Materials scientists have created biodegradable flip flops made from algae to help reduce the amount of harmful plastic waste entering our oceans.
The experts created polyurethane foams, made from algae oil, to meet commercial specifications for flip-flops and other footwear usually made from flexible plastic.
Cheap and affordable flip flops, the world’s most popular shoe, are commonly used for short periods and discarded after a few uses due to flimsy materials.
Once discarded, flip flops take hundreds of years to decompose and can enter the oceans, killing marine life and contaminating water supplies.
But this commercial-grade foam degrades in compost and soil after 16 weeks, meaning it would break down if it drifted into the ocean.
The foam meets commercial requirements for the foot-bed of flip-flops as well as the cushioning midsole section of shoes.

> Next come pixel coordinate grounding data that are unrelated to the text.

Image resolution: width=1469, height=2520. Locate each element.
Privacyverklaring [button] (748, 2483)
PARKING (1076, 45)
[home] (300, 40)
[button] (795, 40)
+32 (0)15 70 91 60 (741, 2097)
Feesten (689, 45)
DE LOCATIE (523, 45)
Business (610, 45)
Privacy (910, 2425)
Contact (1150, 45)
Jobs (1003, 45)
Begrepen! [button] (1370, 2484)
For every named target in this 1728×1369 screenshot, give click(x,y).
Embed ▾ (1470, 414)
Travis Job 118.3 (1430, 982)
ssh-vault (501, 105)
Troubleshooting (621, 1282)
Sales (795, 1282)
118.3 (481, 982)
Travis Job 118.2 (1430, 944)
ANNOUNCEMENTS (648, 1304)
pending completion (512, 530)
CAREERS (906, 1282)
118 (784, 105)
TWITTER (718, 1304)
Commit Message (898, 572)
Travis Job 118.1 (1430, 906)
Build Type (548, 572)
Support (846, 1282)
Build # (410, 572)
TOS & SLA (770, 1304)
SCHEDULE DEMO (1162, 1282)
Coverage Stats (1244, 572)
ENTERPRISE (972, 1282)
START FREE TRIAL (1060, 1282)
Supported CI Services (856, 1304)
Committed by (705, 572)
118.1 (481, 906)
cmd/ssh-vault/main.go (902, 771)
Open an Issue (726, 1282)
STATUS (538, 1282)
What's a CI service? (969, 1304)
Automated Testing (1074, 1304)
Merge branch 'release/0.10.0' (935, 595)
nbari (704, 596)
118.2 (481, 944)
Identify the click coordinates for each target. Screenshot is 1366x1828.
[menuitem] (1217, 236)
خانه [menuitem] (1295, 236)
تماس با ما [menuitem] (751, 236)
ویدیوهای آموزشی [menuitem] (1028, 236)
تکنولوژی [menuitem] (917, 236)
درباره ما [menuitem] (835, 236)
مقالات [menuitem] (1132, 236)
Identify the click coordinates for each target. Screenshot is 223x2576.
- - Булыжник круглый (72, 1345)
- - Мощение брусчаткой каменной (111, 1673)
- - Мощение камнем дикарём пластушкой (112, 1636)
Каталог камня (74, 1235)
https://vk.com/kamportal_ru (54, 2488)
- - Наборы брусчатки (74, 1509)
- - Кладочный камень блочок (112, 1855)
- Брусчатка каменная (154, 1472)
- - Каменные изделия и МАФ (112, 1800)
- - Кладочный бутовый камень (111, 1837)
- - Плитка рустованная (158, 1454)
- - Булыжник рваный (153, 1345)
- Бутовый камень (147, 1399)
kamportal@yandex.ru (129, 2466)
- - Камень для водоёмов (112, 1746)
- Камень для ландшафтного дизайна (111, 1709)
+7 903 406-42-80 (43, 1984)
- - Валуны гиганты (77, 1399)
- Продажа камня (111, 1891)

‘The life of material should be proportional to the life of the product – we don’t need material that sits around for 500 years on a product that you will only use for a year or two,’ said Stephen Mayfield at the University of California San Diego (UCSD).
‘We have commercial-quality foams that biodegrade in the natural environment.
‘After hundreds of formulations, we finally achieved one that met commercial specifications.
Over the last 50 years, humans have generated more than 6 billion metric tons of plastic waste.
Of this, only about 9 per cent was recycled, 12 per cent was incinerated and 79 per cent was left to accumulate in landfills or the natural environment.
On some islands in the Indian ocean, it is estimated that flip flops and other simple shoes make up around 25 per cent of the ocean plastic trash, Mayfield told MailOnline.
UCSD is therefore collaborating with US startup company Algenesis Materials to develop polyurethane products that can biodegrade in the natural environment.
The researchers formulated polyurethane foams, made from algae oil, to meet commercial specifications for shoe parts.
Oils extracted from algae, which has fast growth rates under photosynthetic conditions, ‘possess unique metabolic pathways’ for producing hydrocarbons that can be converted into plastic-making chemicals.
More than half of the new foam is made up of bio content – living or dead organisms.
‘These foams are 52 per cent biocontent – eventually we’ll get to 100 per cent,’ Mayfield said.
‘We use algae oil to make what is called the polyols, which is about half of polyurethane – the other half of a polyurethane comes from what is called an isocyanate, and we still get that from petroleum.
‘Even though isocyanate comes from petroleum it is still biodegradable and eaten by microorganisms once degraded into molecules.’
Researchers have used the oil to make the footbed of the sandal, the soft part under the foot, and the outsole, the harder part that faces the ground.
The strap is also made from biodegradable material, although the team have not yet tried making it from their own polyurethane foam.
The foam is also harmless to marine life, which often swallow plastic detritus after mistaking it for prey, having fatal consequences.
‘Some organisms can live on just our foam and some salts, so our foam is actually food for microorganisms,’ Mayfield said.
The team didn’t just want to make the flip flops out of algae oil, but to degrade them as well.
Cubes of the foam were therefore incubated in two separate environments – compost and soil, to expose them to microorganisms that may be found in natural settings.
Cubes were weighed and compression-tested prior to being incubated in containers filled with either compost or soil material, and placed at 53°F (30°C) under continuous high humidity.
A set of control cubes were also tested under the same incubation conditions in order to confirm that physical degradation occurred as a result of exposure to the compost or soil and not simply to the high humidity.
The compost and soil-immersed cubes’ mass and resistance to force degraded after just 12 weeks before decomposing at 16 weeks, they found.
During the decomposition period, to account for any toxicity, the scientists measured every molecule shed from the biodegradable materials and identified the organisms that degraded the foams.
Bacteria and fungi depolymerised the polyurethane product, meaning they broke down polymeric bonds that give the foam its solid structure.
Bacteria were able to survive using polyurethane as a sole carbon source.
The depolymerised products could then be isolated and used again to synthesise the resulting polyurethane liquid back into a solid, effectively recycling it.
If current production and waste management trends continue, roughly 96 billion tons of plastic waste will be in landfills or in the natural environment by 2050, according to a previous study.
This environmentally unfriendly practice began about 60 years ago with the development of plastics.
‘If you could turn back the clock and re-envision how you could make the petroleum polymer industry, would you do it the same today that we did it years ago?’ said study co-author Skip Pomeroy at UCSD.
‘There’s a bunch of plastic floating in every ocean on this planet that suggests we shouldn’t have done it that way.’
The materials scientists are now working on commercially producing the foams in an economical way.
The study has been published in Bioresource Technology Reports.